Amadou Sissoko is a migrant whose journey so far has ended in a transit center in Agadez in central Niger. He had paid smugglers to take him northeast through Niger into Libya, he told DW. But he never arrived at his planned destination.

“It was night. The driver saw a car, and he thought it was bandits. He told us to get out and and then he drove off. We stayed in the desert for a week. We didn’t have anything to eat or drink for four days. We kept walking, hoping to find a village. Then God helped us meet some people in trucks who gave us water,” Amadou said.

"We didn’t have anything to eat or drink for four days. We kept walking, hoping to find a village."

It’s supposed to be only a three-day journey by pickup from central Niger through the Sahara to Libya. Amadou and his fellow migrants cadged lifts in cars and trucks from village to village.  Weeks later, they were picked up by a rescue mission led by the International Organization for Migration (IOM) and taken to Agadez.

IOM say they have rescued nearly 20,000 people from the Sahara in Niger in the past three years. The “vast  majority of these” were sub-Saharan African migrants rounded up in Algeria by authorities who dumped them back over the border into Niger, said Martin Wyss, the IOM’s Chief of Mission to Niger.

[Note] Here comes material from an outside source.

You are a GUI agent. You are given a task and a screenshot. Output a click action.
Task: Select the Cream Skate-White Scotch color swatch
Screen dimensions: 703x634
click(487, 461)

Although Algeria has largely stopped this practice after an international outcry, there is still need for the IOM to organize regular rescue patrols in the Sahara, one of the harshest environments on earth. On June 15 alone, 406 migrants from 14 West African countries were found in the desert and taken to transit centers, according to the IOM. Most recent rescues mainly included people from Ivory Coast, Guinea and Mali, according to the UN organization.